• _EXERCISE INSTRUCTIONS_
A verbatim copy of the whole listing is what is needed.
+ + +
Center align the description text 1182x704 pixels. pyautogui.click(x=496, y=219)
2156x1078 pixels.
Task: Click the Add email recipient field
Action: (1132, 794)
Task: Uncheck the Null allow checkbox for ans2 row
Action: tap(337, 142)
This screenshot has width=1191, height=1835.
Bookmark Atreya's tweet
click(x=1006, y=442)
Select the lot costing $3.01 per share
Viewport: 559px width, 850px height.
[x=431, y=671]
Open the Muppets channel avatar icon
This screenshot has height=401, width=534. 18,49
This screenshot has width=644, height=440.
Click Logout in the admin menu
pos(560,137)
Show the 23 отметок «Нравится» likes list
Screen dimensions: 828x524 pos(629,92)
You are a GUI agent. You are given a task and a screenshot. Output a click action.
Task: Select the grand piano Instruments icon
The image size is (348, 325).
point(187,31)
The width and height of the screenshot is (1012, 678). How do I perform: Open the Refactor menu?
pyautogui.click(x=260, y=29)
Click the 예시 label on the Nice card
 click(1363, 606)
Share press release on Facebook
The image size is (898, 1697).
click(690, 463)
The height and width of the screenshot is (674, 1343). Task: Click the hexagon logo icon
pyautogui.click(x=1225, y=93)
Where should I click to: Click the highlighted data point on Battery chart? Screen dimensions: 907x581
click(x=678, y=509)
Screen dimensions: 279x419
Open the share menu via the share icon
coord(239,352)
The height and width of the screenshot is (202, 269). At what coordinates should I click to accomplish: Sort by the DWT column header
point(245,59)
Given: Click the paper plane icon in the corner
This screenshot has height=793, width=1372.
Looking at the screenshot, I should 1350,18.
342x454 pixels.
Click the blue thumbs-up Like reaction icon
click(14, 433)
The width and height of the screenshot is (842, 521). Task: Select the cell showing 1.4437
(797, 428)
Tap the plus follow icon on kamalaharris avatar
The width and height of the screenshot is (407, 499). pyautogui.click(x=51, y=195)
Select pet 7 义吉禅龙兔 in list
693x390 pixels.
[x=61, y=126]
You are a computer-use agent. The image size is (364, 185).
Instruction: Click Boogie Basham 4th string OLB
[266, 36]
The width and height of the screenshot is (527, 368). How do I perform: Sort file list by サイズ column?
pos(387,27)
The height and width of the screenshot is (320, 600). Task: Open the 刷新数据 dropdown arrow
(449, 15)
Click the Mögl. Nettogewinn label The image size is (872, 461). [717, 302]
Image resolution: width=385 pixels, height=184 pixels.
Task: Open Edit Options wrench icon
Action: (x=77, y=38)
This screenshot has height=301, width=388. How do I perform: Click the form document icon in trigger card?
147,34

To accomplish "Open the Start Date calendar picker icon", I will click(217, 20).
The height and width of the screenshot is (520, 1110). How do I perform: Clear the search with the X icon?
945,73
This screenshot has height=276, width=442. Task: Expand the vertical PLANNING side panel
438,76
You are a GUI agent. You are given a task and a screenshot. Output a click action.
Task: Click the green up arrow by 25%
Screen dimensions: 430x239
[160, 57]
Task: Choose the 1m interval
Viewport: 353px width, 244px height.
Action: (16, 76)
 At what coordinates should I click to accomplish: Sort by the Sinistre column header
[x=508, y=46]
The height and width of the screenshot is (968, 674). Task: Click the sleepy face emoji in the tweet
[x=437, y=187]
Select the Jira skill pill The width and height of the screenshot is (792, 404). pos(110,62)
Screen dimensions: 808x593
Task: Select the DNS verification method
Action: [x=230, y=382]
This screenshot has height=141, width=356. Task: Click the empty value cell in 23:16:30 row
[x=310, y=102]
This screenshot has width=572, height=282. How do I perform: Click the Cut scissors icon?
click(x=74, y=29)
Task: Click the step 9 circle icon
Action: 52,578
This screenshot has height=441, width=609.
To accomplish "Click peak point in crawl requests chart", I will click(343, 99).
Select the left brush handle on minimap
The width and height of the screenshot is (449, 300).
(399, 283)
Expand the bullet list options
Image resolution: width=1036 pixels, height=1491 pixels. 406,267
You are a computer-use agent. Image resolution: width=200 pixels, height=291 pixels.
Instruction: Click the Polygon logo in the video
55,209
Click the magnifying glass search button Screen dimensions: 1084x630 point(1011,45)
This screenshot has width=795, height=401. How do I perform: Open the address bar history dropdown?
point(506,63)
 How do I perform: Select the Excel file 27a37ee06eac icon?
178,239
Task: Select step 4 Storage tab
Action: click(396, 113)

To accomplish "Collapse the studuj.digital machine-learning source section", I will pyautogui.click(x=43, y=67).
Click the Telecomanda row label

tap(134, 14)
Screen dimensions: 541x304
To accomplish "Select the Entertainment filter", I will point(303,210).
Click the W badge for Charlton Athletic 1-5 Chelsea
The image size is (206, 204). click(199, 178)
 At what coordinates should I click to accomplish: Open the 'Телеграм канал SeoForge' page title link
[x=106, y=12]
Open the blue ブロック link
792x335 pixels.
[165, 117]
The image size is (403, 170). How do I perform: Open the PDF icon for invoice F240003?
+ + +
• _SOLUTION TO THE EXERCISE_
Center align the description text 1182x704 pixels. pyautogui.click(x=496, y=219)
2156x1078 pixels.
Task: Click the Add email recipient field
Action: (1132, 794)
Task: Uncheck the Null allow checkbox for ans2 row
Action: tap(337, 142)
This screenshot has width=1191, height=1835.
Bookmark Atreya's tweet
click(x=1006, y=442)
Select the lot costing $3.01 per share
Viewport: 559px width, 850px height.
[x=431, y=671]
Open the Muppets channel avatar icon
This screenshot has height=401, width=534. 18,49
This screenshot has width=644, height=440.
Click Logout in the admin menu
pos(560,137)
Show the 23 отметок «Нравится» likes list
Screen dimensions: 828x524 pos(629,92)
You are a GUI agent. You are given a task and a screenshot. Output a click action.
Task: Select the grand piano Instruments icon
The image size is (348, 325).
point(187,31)
The width and height of the screenshot is (1012, 678). How do I perform: Open the Refactor menu?
pyautogui.click(x=260, y=29)
Click the 예시 label on the Nice card
 click(1363, 606)
Share press release on Facebook
The image size is (898, 1697).
click(690, 463)
The height and width of the screenshot is (674, 1343). Task: Click the hexagon logo icon
pyautogui.click(x=1225, y=93)
Where should I click to: Click the highlighted data point on Battery chart? Screen dimensions: 907x581
click(x=678, y=509)
Screen dimensions: 279x419
Open the share menu via the share icon
coord(239,352)
The height and width of the screenshot is (202, 269). At what coordinates should I click to accomplish: Sort by the DWT column header
point(245,59)
Given: Click the paper plane icon in the corner
This screenshot has height=793, width=1372.
Looking at the screenshot, I should 1350,18.
342x454 pixels.
Click the blue thumbs-up Like reaction icon
click(14, 433)
The width and height of the screenshot is (842, 521). Task: Select the cell showing 1.4437
(797, 428)
Tap the plus follow icon on kamalaharris avatar
The width and height of the screenshot is (407, 499). pyautogui.click(x=51, y=195)
Select pet 7 义吉禅龙兔 in list
693x390 pixels.
[x=61, y=126]
You are a computer-use agent. The image size is (364, 185).
Instruction: Click Boogie Basham 4th string OLB
[266, 36]
The width and height of the screenshot is (527, 368). How do I perform: Sort file list by サイズ column?
pos(387,27)
The height and width of the screenshot is (320, 600). Task: Open the 刷新数据 dropdown arrow
(449, 15)
Click the Mögl. Nettogewinn label The image size is (872, 461). [717, 302]
Image resolution: width=385 pixels, height=184 pixels.
Task: Open Edit Options wrench icon
Action: (x=77, y=38)
This screenshot has height=301, width=388. How do I perform: Click the form document icon in trigger card?
147,34

To accomplish "Open the Start Date calendar picker icon", I will click(217, 20).
The height and width of the screenshot is (520, 1110). How do I perform: Clear the search with the X icon?
945,73
This screenshot has height=276, width=442. Task: Expand the vertical PLANNING side panel
438,76
You are a GUI agent. You are given a task and a screenshot. Output a click action.
Task: Click the green up arrow by 25%
Screen dimensions: 430x239
[160, 57]
Task: Choose the 1m interval
Viewport: 353px width, 244px height.
Action: (16, 76)
 At what coordinates should I click to accomplish: Sort by the Sinistre column header
[x=508, y=46]
The height and width of the screenshot is (968, 674). Task: Click the sleepy face emoji in the tweet
[x=437, y=187]
Select the Jira skill pill The width and height of the screenshot is (792, 404). pos(110,62)
Screen dimensions: 808x593
Task: Select the DNS verification method
Action: [x=230, y=382]
This screenshot has height=141, width=356. Task: Click the empty value cell in 23:16:30 row
[x=310, y=102]
This screenshot has width=572, height=282. How do I perform: Click the Cut scissors icon?
click(x=74, y=29)
Task: Click the step 9 circle icon
Action: 52,578
This screenshot has height=441, width=609.
To accomplish "Click peak point in crawl requests chart", I will click(343, 99).
Select the left brush handle on minimap
The width and height of the screenshot is (449, 300).
(399, 283)
Expand the bullet list options
Image resolution: width=1036 pixels, height=1491 pixels. 406,267
You are a computer-use agent. Image resolution: width=200 pixels, height=291 pixels.
Instruction: Click the Polygon logo in the video
55,209
Click the magnifying glass search button Screen dimensions: 1084x630 point(1011,45)
This screenshot has width=795, height=401. How do I perform: Open the address bar history dropdown?
point(506,63)
 How do I perform: Select the Excel file 27a37ee06eac icon?
178,239
Task: Select step 4 Storage tab
Action: click(396, 113)

To accomplish "Collapse the studuj.digital machine-learning source section", I will pyautogui.click(x=43, y=67).
Click the Telecomanda row label

tap(134, 14)
Screen dimensions: 541x304
To accomplish "Select the Entertainment filter", I will point(303,210).
Click the W badge for Charlton Athletic 1-5 Chelsea
The image size is (206, 204). click(199, 178)
 At what coordinates should I click to accomplish: Open the 'Телеграм канал SeoForge' page title link
[x=106, y=12]
Open the blue ブロック link
792x335 pixels.
[165, 117]
The image size is (403, 170). How do I perform: Open the PDF icon for invoice F240003?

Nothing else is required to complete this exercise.